Actuellement, on enregistre plus d’un million de logements en chantiers qui ne sont pas achetés en Inde. Face à cette situation, les promoteurs sont ébahis par les décisions des établissements de crédit immobilier. Encore une illustration flagrante des conséquences saillantes de la démonétisation des billets de banque qui a débuté en 2016.

La crise de subprimes touche le sous-continent

Arrivée d’abord aux USA en 2007, la crise des « subprimes » a engendré une crise financière mondiale en 2008. Aujourd’hui, le même phénomène touche le sous-continent. Aux experts de l’immobilier résidentiel de stipuler que « la bulle qui a gonflé depuis trois ans menace aujourd’hui d’exploser ». En effet, les statistiques ont montré qu’entre les mois d’avril et septembre 2019, les ventes de logements ont baissé de 11 % sur un an et les mises en chantier ont chuté de 47 %. Des calculs qui ont été lancés par le cabinet PropTiger et qui seraient « en raison du manque de liquidités des promoteurs ».

Le cabinet Liases Foras, lui, affirme que dans les trente plus grandes villes de l’Inde, 1,28 millions de logements neufs n’avaient pas trouvé d’acquéreur au printemps, un chiffre qui est 7 % de plus qu’en 2018. La société de conseil en immobilier Anarock Property Consultants, elle, alerte que suite au manque d’investisseurs, 576 000 logements, dont la construction a démarré avant 2013, ne sont toujours pas achevés dans les sept principales métropoles qui incluent Delhi, Bombay, Calcutta, Madras, Bangalore, Hyderabad et Ahmedabad. Parmi ces logements invendus, la capitale économique, Bombay, et la capitale politique Delhi enregistrent à elles seules plus de 400 000 unités. Des pertes qui représentent, en valeur, plus de 46 milliards d’euros.

Quelles sont les mesures d’urgence face à cette situation ?

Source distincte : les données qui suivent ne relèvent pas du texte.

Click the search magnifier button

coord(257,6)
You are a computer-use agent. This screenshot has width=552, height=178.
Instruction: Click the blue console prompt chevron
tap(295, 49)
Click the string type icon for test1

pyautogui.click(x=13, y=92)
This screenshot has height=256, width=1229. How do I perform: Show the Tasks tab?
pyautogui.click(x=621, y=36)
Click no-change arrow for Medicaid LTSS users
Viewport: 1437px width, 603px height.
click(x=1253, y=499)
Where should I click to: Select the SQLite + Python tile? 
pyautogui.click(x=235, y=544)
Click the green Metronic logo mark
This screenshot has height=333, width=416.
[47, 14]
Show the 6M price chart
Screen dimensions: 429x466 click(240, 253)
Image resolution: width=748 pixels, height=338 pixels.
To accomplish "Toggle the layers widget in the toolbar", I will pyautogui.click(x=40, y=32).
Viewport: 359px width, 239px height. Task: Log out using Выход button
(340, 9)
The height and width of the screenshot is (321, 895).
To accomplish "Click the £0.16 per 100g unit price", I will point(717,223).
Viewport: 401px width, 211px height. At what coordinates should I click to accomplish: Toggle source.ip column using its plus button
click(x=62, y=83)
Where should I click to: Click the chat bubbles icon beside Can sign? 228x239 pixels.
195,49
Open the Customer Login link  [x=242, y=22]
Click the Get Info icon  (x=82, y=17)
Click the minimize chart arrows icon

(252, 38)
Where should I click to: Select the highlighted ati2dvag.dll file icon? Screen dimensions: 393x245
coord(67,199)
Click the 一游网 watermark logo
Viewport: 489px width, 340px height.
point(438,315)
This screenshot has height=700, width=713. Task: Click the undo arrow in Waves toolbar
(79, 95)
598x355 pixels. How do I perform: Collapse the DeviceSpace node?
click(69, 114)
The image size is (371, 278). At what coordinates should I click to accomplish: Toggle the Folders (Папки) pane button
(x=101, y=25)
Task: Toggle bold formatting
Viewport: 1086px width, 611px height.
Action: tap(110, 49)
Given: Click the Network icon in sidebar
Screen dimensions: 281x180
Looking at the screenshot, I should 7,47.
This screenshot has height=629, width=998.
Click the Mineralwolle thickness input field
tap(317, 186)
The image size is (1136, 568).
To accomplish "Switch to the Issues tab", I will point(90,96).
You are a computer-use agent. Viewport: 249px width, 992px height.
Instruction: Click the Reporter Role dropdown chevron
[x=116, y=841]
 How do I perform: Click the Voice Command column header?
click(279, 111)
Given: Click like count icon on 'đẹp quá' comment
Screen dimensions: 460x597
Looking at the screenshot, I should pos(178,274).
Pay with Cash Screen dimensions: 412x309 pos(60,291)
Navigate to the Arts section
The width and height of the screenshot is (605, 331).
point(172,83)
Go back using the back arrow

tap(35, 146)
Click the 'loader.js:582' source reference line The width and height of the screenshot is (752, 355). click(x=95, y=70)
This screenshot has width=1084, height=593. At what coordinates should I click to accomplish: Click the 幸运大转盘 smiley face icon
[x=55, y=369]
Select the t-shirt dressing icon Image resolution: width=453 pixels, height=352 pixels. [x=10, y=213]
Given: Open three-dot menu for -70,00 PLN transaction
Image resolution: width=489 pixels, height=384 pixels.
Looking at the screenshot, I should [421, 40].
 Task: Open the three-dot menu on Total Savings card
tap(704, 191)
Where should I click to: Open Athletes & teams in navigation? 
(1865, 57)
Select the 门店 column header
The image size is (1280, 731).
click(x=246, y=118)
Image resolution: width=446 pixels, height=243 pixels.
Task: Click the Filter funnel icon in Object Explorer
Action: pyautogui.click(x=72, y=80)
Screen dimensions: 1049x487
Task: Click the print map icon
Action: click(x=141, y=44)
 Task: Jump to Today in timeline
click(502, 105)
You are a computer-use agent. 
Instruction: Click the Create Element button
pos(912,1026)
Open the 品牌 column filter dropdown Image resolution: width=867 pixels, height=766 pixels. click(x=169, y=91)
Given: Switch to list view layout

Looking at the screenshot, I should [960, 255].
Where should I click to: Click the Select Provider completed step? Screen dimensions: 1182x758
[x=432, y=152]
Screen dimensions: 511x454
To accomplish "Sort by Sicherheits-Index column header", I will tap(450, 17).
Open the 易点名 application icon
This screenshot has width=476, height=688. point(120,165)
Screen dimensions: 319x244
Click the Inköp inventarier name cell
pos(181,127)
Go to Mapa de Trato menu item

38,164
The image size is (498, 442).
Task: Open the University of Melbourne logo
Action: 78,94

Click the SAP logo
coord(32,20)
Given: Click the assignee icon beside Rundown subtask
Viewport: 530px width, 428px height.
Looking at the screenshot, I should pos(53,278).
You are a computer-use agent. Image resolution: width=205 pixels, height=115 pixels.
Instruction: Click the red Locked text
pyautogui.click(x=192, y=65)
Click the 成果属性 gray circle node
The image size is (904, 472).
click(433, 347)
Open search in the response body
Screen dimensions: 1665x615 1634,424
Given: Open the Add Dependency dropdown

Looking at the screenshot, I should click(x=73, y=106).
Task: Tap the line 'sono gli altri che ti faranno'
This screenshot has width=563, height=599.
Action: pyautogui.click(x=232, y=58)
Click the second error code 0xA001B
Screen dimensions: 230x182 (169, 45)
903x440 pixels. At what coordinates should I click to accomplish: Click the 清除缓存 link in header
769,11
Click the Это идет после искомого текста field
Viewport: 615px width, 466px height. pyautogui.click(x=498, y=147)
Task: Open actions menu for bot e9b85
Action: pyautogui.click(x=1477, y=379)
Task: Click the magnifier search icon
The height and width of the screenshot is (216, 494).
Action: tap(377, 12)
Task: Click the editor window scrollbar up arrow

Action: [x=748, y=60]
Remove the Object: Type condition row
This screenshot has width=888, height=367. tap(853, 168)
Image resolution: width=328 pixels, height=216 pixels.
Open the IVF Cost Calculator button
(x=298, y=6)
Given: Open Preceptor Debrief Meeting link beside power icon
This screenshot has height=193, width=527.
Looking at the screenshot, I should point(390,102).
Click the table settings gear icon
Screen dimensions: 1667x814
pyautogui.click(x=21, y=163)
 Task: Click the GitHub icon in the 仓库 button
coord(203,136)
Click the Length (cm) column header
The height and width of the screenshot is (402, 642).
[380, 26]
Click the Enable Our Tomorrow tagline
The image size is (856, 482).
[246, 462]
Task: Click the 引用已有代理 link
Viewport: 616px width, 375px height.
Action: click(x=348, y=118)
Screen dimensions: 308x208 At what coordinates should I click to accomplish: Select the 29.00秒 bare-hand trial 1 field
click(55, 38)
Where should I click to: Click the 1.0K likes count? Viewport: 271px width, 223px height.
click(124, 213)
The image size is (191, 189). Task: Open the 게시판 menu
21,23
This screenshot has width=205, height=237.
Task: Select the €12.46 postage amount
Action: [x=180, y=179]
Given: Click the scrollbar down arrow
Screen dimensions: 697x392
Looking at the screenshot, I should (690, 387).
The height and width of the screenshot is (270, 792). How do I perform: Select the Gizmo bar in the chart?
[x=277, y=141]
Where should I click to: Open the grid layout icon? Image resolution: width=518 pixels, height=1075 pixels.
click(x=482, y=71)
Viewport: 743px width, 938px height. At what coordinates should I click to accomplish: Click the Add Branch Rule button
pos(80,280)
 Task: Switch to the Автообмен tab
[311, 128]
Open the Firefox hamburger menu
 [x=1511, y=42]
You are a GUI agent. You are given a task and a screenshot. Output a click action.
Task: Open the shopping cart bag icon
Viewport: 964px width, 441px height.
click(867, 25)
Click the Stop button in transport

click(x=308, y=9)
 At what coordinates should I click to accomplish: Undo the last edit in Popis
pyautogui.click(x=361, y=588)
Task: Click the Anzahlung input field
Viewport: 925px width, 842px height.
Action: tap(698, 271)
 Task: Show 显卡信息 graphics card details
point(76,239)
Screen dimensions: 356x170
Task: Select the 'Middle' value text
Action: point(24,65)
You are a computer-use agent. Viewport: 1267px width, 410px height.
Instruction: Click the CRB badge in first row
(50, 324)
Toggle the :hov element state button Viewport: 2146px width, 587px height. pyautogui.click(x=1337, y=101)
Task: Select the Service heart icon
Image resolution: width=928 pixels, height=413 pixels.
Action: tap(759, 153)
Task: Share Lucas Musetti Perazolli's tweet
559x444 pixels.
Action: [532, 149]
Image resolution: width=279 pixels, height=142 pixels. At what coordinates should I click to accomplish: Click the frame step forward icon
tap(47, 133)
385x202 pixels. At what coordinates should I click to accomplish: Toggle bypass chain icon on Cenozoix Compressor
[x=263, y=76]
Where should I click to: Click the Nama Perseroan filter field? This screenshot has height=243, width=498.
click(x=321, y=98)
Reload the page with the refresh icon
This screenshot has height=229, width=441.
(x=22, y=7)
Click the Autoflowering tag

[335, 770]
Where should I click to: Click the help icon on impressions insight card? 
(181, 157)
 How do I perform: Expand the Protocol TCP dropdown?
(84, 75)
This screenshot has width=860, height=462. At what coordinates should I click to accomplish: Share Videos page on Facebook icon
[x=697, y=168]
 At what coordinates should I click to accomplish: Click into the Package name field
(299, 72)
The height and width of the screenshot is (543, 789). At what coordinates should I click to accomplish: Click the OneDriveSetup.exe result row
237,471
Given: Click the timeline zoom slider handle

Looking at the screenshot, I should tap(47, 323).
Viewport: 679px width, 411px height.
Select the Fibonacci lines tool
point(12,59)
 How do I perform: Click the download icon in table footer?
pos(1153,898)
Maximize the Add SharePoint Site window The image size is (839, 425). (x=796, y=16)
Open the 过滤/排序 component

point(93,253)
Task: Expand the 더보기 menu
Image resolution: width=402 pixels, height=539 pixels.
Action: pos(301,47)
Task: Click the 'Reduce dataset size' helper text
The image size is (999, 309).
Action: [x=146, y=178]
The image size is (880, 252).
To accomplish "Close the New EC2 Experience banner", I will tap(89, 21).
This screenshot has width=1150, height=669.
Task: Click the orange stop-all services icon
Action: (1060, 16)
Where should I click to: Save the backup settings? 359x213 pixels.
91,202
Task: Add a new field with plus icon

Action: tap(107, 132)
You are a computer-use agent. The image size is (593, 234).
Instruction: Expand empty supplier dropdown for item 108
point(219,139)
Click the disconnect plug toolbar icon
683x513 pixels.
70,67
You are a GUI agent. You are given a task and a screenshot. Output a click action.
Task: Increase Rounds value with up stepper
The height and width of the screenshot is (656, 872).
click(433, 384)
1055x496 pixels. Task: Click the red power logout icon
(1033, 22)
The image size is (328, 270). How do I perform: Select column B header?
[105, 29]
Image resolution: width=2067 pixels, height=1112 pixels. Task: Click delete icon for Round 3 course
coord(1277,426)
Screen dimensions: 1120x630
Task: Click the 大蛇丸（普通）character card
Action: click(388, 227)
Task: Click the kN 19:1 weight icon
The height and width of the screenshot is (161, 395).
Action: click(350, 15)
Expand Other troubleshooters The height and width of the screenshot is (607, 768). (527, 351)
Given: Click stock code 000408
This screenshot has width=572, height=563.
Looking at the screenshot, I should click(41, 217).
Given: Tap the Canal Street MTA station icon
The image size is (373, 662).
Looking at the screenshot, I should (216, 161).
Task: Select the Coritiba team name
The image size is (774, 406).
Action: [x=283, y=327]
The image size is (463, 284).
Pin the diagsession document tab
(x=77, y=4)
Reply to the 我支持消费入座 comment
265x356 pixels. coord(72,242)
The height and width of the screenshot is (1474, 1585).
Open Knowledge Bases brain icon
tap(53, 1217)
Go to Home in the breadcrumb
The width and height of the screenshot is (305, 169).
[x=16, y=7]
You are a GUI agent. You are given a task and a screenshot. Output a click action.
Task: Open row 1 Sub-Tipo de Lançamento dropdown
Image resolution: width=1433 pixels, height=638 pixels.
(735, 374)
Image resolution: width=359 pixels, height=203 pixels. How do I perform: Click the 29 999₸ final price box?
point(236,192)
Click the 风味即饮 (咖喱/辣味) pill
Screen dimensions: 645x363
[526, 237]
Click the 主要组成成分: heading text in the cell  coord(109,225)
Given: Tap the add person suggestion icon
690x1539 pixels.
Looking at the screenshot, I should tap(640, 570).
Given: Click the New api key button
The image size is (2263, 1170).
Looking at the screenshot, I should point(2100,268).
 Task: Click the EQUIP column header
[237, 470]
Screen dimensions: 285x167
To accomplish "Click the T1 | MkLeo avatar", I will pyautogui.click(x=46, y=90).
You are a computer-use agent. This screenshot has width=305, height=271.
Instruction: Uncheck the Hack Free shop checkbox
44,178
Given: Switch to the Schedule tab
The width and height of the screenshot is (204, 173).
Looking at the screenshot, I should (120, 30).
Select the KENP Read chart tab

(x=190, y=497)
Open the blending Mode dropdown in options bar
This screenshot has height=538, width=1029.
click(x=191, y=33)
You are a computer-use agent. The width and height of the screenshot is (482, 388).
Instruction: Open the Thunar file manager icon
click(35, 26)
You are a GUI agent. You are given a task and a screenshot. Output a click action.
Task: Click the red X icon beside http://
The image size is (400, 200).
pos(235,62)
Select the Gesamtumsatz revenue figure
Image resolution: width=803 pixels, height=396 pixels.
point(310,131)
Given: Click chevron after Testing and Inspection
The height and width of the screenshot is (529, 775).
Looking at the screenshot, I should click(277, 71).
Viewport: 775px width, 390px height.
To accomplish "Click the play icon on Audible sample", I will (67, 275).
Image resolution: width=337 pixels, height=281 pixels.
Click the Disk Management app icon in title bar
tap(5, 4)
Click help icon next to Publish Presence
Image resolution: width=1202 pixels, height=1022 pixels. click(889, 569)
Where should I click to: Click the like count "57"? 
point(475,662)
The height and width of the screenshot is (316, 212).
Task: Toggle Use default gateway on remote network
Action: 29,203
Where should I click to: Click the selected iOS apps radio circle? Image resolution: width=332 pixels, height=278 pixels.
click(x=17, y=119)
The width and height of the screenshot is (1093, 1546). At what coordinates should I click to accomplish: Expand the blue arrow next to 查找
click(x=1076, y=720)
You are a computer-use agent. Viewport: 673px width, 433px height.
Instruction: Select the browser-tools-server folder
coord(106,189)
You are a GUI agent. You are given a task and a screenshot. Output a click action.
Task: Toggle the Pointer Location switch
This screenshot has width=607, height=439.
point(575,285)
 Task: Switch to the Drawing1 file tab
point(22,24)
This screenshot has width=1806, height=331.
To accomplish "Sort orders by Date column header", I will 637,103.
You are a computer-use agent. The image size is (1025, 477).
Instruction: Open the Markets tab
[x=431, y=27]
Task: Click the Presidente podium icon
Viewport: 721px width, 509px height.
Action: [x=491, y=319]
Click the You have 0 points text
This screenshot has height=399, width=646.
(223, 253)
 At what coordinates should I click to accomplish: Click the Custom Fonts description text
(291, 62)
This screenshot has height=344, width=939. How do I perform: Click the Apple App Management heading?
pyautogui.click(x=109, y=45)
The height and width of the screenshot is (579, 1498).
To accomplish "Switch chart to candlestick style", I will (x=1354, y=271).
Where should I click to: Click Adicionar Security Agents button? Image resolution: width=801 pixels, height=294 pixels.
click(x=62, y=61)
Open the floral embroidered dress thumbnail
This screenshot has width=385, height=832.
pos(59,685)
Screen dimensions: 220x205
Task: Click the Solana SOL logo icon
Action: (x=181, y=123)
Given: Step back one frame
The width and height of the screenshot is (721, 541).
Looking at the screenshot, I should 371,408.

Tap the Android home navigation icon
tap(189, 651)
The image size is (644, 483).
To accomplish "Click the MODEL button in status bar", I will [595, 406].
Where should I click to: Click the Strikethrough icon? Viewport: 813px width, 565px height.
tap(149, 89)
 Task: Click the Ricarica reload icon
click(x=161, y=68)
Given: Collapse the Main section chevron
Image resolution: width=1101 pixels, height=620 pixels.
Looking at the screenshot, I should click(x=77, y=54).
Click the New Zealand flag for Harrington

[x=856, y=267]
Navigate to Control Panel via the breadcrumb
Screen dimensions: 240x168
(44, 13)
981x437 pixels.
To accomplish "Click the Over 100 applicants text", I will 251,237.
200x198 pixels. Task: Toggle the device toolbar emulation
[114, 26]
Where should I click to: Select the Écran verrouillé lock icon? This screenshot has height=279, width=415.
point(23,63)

Face à cette situation, le gouvernement Modi a pris des mesures d’urgence dès le début du mois de novembre 2019. Et ce, malgré la baisse considérable du PIB du pays au troisième trimestre de 2019. La ministre des Finances, Nirmala Sitharaman, a annoncé la mise en place d’un fonds de « sauvetage » afin de remédier à la situation critique des constructeurs, mais également pour aider les ménages qui se sont engagés dans ces investissements qui ne semblent pas encore voir le jour. À savoir, le fonds en question sera accordé par l’État fédéral et enregistre une valeur de 1,3 milliards d’euros. La State bank of India, le premier groupe bancaire public du pays, et la Life Insurance Corporation (LIC), le fonds national de collecte de l’assurance-vie, elles apporteront une contribution de 1,9 milliards d’euros.

Le secteur immobilier du sous-continent devra alors considérer plus de 9 milliards d’euros d’échéances de remboursement dès le premier semestre de 2020.